Потом они долго гуляли по мосту, глядели на стремительную реку, на величественно возвышающиеся горы, чьи угловатые, подернутые облаками вершины буквально врезались в полотно небес. Говорили обо всем и ни о чем. Миа ни разу не упомянула о своей реальной жизни, – только о картинах, которые создавала, о прошлых творческих удачах и о будущих замыслах. А о действительно важном – ни слова.
–Но для меня важно именно это, – спокойно возразила Миа, когда Филипп деликатно упрекнул ее за странную скрытность. – Понимаешь? Мои работы, мой мир… это и важно.
–Я-то имел в виду другое, – настаивал Филипп, пытаясь заглянуть ей в лицо. Это оказалось неожиданно трудной задачей: девушка оперлась о парапет, отвернулась к реке, устремив взгляд на ее неспокойные воды и став непривычно серьезной. – Чем ты зарабатываешь? С кем живешь – одна, с мужем, с родителями? Училась где-нибудь или все еще учишься?
–Ах, вот что ты считаешь важным… – скучливо протянула Миа, в голосе отчетливо слышалось разочарование. – Все это такая проза…
–Пускай проза… не только же поэзией жить!
–А хотелось бы… – обронила она и погрузилась в продолжительное молчание.
Пару минут спустя Филипп решил, что его любопытство так и останется неудовлетворенным, однако нет – Миа наконец заговорила:
–Хорошо, слушай… я снимаю маленькую квартирку… даже, скорее, каморку… в одном старом доме. На лучшие условия не хватает средств. Мои родные живут в поселке неподалеку, но мне больше нравится здесь… пусть и бедно, зато в городе. Пишу картины, пытаюсь продавать их…
–Успешно? – осторожно поинтересовался Филипп, искоса поглядывая на рыжеволосую собеседницу. Ее точеный профиль был так же хорош, как и анфас. Таким лицом можно любоваться с любых ракурсов…
Мягкие губы девушки тронула горькая усмешка.
–Успешно ли продаю? Наверно, по твоим меркам – нет. По моим – да.
–А на что живете в неудачные периоды? Есть-то хочется по любым меркам!
Он старался произнести это без иронии, но, видимо, не преуспел – она повернула голову и стрельнула в него злым взглядом. Оказывается, поклонница красивой скуки умела сердиться! Это слегка позабавило его.
–На что живу? – недовольно повторила она. – Одалживаю, принимаю подачки от родных… рисую реалистичные портреты под заказ. Это скучновато, но приходится! В самые тяжелые времена – еду в заработный тур.

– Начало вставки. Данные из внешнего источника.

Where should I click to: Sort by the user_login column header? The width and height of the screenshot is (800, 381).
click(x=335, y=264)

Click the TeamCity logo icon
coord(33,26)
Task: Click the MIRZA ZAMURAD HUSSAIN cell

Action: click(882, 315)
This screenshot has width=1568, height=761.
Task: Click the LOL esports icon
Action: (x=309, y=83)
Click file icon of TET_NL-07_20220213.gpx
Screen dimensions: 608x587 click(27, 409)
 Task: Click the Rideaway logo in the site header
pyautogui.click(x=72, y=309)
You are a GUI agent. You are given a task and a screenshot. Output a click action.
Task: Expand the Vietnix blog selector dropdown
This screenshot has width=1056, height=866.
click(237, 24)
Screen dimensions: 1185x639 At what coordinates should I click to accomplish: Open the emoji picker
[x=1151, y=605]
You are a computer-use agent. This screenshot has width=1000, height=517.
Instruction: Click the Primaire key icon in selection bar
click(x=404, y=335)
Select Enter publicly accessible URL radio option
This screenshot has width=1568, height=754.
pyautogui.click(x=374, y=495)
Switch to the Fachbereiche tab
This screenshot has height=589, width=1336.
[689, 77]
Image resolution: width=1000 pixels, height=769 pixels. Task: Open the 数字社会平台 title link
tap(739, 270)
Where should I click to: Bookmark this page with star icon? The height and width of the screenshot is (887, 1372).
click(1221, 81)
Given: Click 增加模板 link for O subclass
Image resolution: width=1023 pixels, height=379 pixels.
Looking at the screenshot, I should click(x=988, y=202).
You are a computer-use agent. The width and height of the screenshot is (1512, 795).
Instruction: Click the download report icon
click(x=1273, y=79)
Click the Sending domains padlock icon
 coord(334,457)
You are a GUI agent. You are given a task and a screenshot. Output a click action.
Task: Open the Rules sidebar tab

–Куда едешь? – Филипп подумал, что ослышался.
–Заработный тур. В столицу или даже другую страну. На пару месяцев. Подрабатываю нянькой, уборщицей, домработницей, официанткой, изредка – танцовщицей… прогуливаюсь с чужими собаками. Делаю покупки для богатых господ… ну и так далее. Ничего лишнего себе не позволяю, почти не ем, не пью. Откладываю. Накапливается кой-какая сумма…
Спутник Миа был шокирован услышанным. Ничего не ем, не пью? Как-то не вяжется это с образом красивой праздности и легкой, полной красочных эмоций, жизни, который нарисовался воображению Филиппа.
Художника как будто прочла его мысли; коротко рассмеялась, покачала рыжеволосой головой:
–Да, иногда приходится себя ограничивать. Это тоже – часть жизненного узора. Зато потом слаще естся! Я воспринимаю такие периоды, как небольшое приключение.
Филипп склонил голову набок, размышляя. Подобный подход к жизни ему чем-то импонировал.
–Завидую тебе, – наконец вслух признался он и издал напряженный смешок. – Хотел бы я уметь жить по такой схеме… но не смогу, заранее знаю!